**Exercise:**
Copy every record exactly, with nothing left out.

**Data records:**

• • • • •

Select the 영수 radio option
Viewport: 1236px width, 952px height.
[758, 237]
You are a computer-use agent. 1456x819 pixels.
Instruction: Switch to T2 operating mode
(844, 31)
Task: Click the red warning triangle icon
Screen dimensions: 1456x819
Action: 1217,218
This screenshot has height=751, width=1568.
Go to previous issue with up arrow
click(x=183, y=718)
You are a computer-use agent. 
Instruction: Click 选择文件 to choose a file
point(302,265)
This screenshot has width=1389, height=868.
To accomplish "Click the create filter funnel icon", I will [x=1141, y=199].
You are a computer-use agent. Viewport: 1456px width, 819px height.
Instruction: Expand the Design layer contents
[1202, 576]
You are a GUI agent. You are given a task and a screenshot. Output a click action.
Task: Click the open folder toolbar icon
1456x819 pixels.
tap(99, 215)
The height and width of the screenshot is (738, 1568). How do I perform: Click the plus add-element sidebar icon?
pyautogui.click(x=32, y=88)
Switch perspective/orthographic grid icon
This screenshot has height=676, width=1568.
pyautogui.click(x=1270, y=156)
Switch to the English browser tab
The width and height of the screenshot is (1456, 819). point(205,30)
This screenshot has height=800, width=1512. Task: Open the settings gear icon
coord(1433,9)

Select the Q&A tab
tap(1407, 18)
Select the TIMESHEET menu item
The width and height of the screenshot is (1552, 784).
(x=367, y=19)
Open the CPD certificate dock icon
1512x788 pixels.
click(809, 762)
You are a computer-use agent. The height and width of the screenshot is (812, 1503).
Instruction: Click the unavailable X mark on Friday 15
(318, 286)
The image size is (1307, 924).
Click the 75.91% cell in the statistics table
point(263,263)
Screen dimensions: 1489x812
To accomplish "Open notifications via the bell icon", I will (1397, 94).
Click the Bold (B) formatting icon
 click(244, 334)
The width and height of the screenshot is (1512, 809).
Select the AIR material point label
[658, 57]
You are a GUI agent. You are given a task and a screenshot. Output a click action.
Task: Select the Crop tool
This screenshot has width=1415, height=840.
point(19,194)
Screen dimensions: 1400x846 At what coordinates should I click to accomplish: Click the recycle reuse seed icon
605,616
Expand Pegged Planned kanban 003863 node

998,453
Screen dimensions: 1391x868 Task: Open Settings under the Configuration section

• • • • •

**Answer to this problem:**
Select the 영수 radio option
Viewport: 1236px width, 952px height.
[758, 237]
You are a computer-use agent. 1456x819 pixels.
Instruction: Switch to T2 operating mode
(844, 31)
Task: Click the red warning triangle icon
Screen dimensions: 1456x819
Action: 1217,218
This screenshot has height=751, width=1568.
Go to previous issue with up arrow
click(x=183, y=718)
You are a computer-use agent. 
Instruction: Click 选择文件 to choose a file
point(302,265)
This screenshot has width=1389, height=868.
To accomplish "Click the create filter funnel icon", I will [x=1141, y=199].
You are a computer-use agent. Viewport: 1456px width, 819px height.
Instruction: Expand the Design layer contents
[1202, 576]
You are a GUI agent. You are given a task and a screenshot. Output a click action.
Task: Click the open folder toolbar icon
1456x819 pixels.
tap(99, 215)
The height and width of the screenshot is (738, 1568). How do I perform: Click the plus add-element sidebar icon?
pyautogui.click(x=32, y=88)
Switch perspective/orthographic grid icon
This screenshot has height=676, width=1568.
pyautogui.click(x=1270, y=156)
Switch to the English browser tab
The width and height of the screenshot is (1456, 819). point(205,30)
This screenshot has height=800, width=1512. Task: Open the settings gear icon
coord(1433,9)

Select the Q&A tab
tap(1407, 18)
Select the TIMESHEET menu item
The width and height of the screenshot is (1552, 784).
(x=367, y=19)
Open the CPD certificate dock icon
1512x788 pixels.
click(809, 762)
You are a computer-use agent. The height and width of the screenshot is (812, 1503).
Instruction: Click the unavailable X mark on Friday 15
(318, 286)
The image size is (1307, 924).
Click the 75.91% cell in the statistics table
point(263,263)
Screen dimensions: 1489x812
To accomplish "Open notifications via the bell icon", I will (1397, 94).
Click the Bold (B) formatting icon
 click(244, 334)
The width and height of the screenshot is (1512, 809).
Select the AIR material point label
[658, 57]
You are a GUI agent. You are given a task and a screenshot. Output a click action.
Task: Select the Crop tool
This screenshot has width=1415, height=840.
point(19,194)
Screen dimensions: 1400x846 At what coordinates should I click to accomplish: Click the recycle reuse seed icon
605,616
Expand Pegged Planned kanban 003863 node

998,453
Screen dimensions: 1391x868 Task: Open Settings under the Configuration section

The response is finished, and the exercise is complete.